Digitales Denken will gelernt sein
Denn im Zuge der Digitalisierung kommt es nach den Worten des 35jährigen Masterplan-Geschäftsführers Daniel Schütt für Unternehmen entscheidend darauf an, ihre Mitarbeiter dabei mitzunehmen. Unabhängig von deren Alter.
"Auch existierende Berufe verändern sich und sind in zwei Jahren schon ganz anders und erfordern ganz andere Kompetenzen, da eigentlich jedes Unternehmen heute vor der Riesenfrage steht, wie wird man eigentlich als Unternehmen zur Bildungseinrichtung, um halt allein die Produktivität der Mitarbeiter aufrecht zu erhalten."

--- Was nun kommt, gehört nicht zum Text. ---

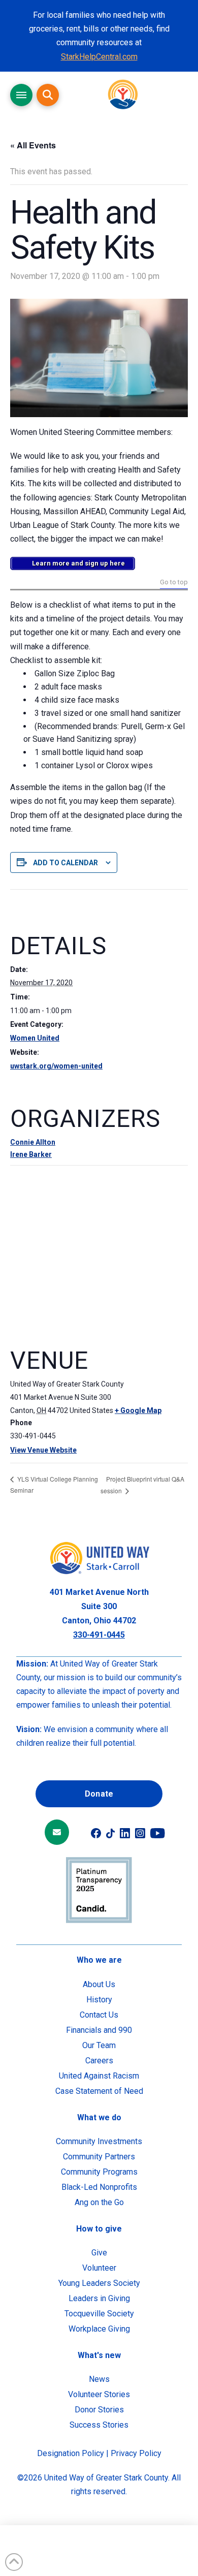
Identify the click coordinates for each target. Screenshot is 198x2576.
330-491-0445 (99, 1635)
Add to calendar (65, 863)
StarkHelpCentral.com (99, 56)
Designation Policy (70, 2453)
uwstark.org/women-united (56, 1066)
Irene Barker (31, 1154)
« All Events (33, 145)
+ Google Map (138, 1410)
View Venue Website (43, 1450)
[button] (21, 95)
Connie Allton (32, 1142)
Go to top (174, 582)
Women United (34, 1038)
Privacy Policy (136, 2453)
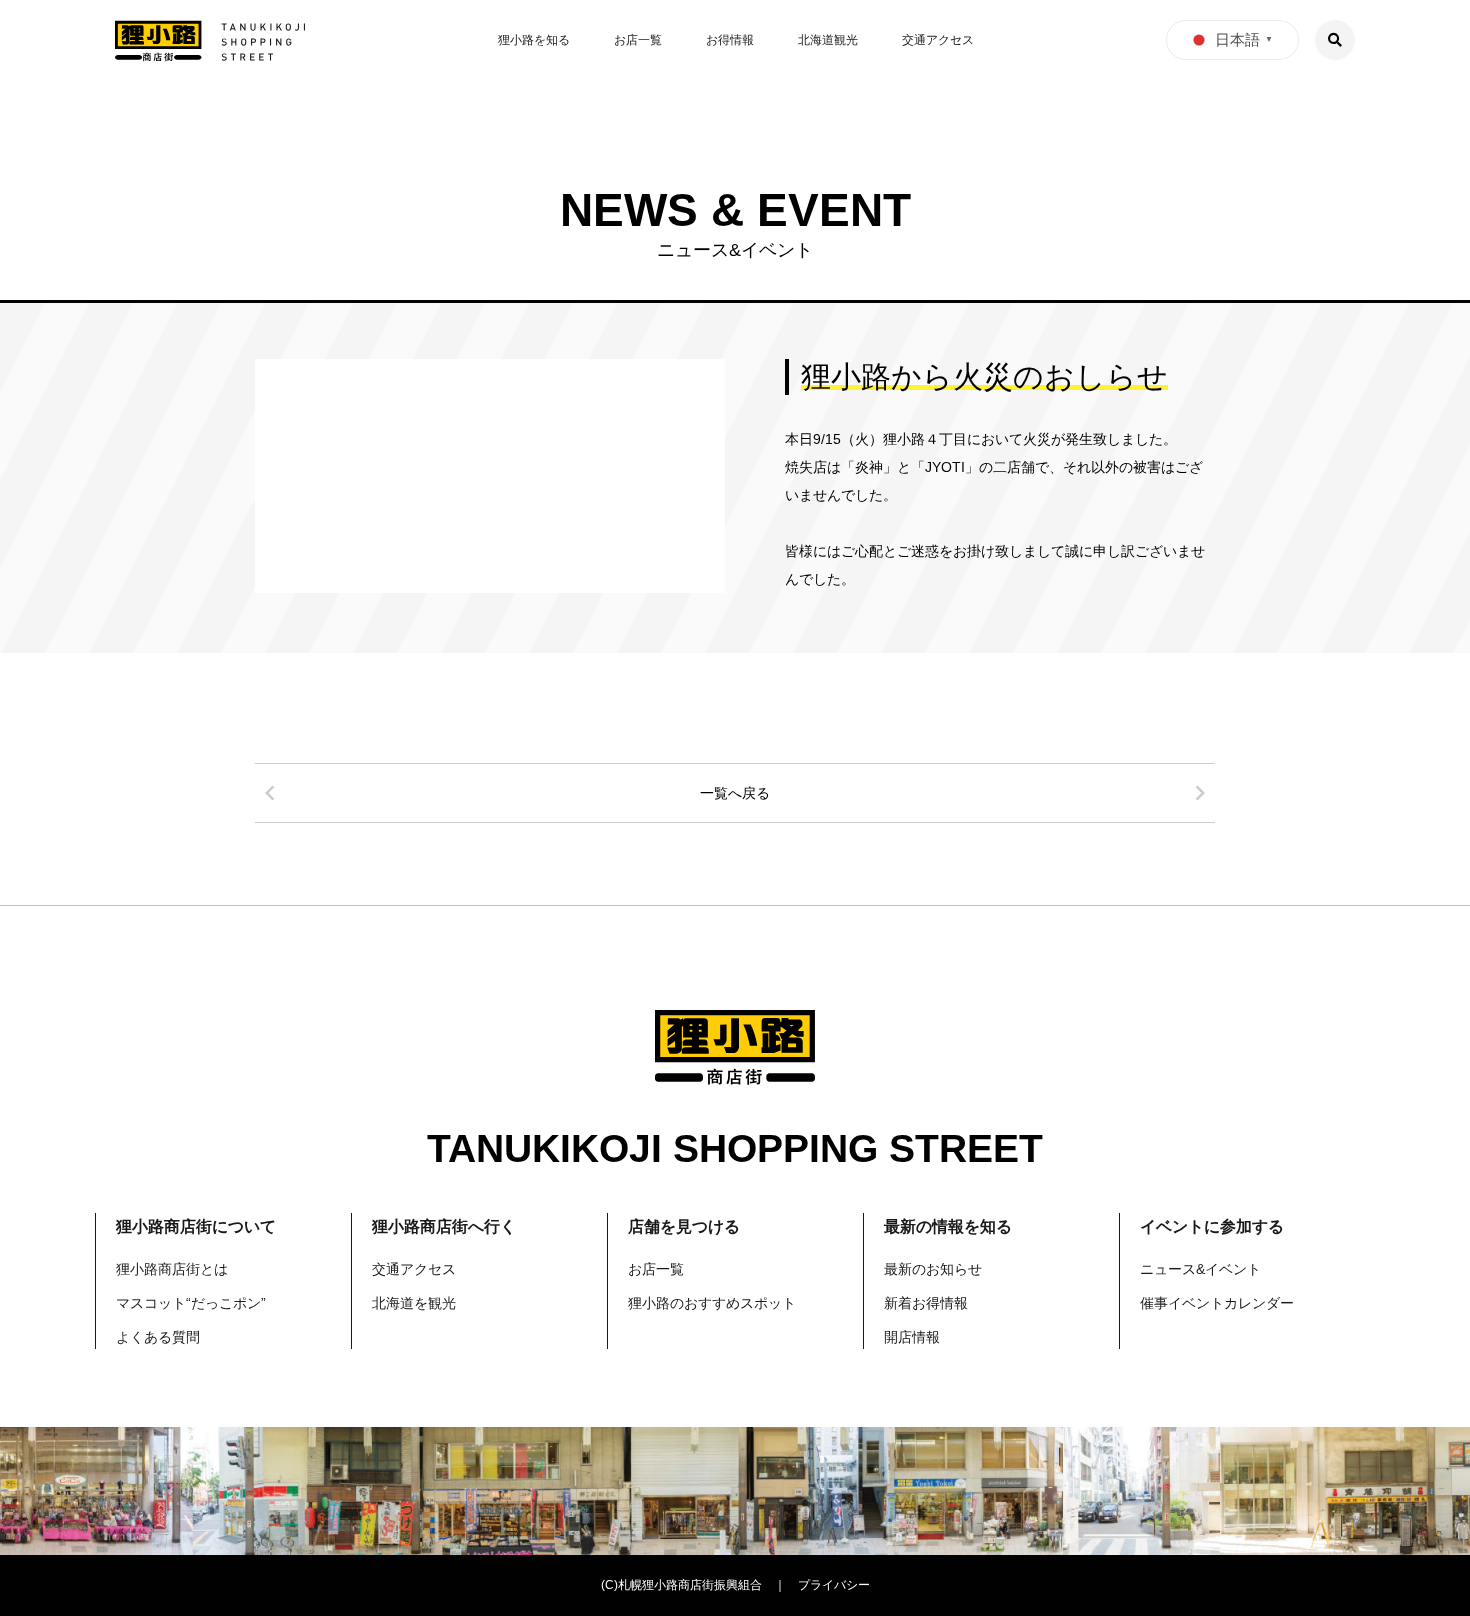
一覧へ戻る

In der digitalen Arbeitswelt gelten andere Regeln als in der analogen. Das haben Daniel Schütt und sein Geschäftsführer-Kompagnon, der 33jährige Stefan Peukert, selbst erfahren. Mit Karriere-Portalen wie "meinpraktikum" gelang ihnen vor acht Jahren zwar der Einstieg, doch sie mussten, so Daniel Schütt, auch Lehrgeld bezahlen.

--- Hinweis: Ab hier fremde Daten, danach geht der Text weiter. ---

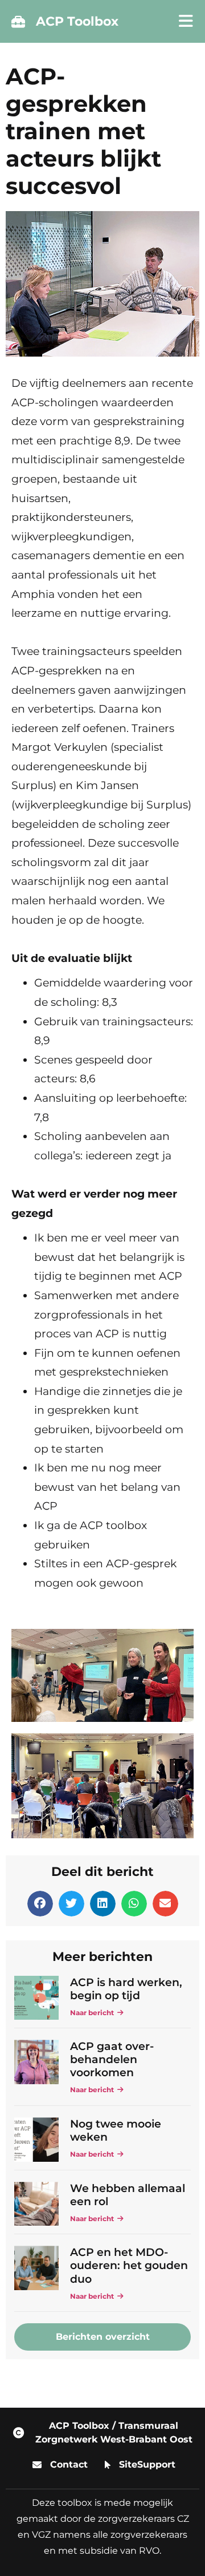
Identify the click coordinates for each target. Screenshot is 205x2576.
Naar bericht (93, 2012)
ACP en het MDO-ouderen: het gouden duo (129, 2265)
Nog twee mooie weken (115, 2130)
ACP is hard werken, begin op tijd (126, 1988)
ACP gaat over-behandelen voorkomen (112, 2059)
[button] (40, 1903)
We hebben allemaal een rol (127, 2194)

"Da ist uns aufgefallen, dass am Anfang ein Großteil unseres Fundings wirklich versenkt worden ist. Da haben wir viele Fehler gemacht, indem wir halt viele externe Berater, Marketing-Agenturen beauftragt hatten. Und am Ende haben wir gemerkt, dass das alles gar keinen Erfolg hat, weil wir die nicht richtig briefen konnten."
Lehrgeld bezahlt, neue Firma gegründet
Dennoch hatten sie mit diesen Portalen den richtigen Riecher für den prosperierenden digitalen Arbeitsmarkt und erzielten 2015 mit deren Verkauf einen mittleren zweistelligen Millionenbetrag. Aber kein Grund, die Hände in den Schoss zu legen, sondern vielmehr Motivation für einen Neustart. Mit der Gründung von Masterplan.com der digitalen Weiterbildungsplattform für Unternehmensmitarbeiter. Ein Konzept, das auch Anleger überzeugte, die über 6,5 Millionen Euro in Masterplan.com investierten. Nicht ohne Grund. Denn namhafte Unternehmen haben die Notwendigkeit erkannt, ihre Mitarbeiter digital auf Vordermann zu bringen und Lizenzen dieser Weiterbildung-Plattform gebucht. Stefan Peukert:
"Wir haben ganz unterschiedliche Unternehmen dabei. Es sind Global Player dabei wie Otto-Group, Siemens AG, die Deutsche Bahn, die Commerzbank."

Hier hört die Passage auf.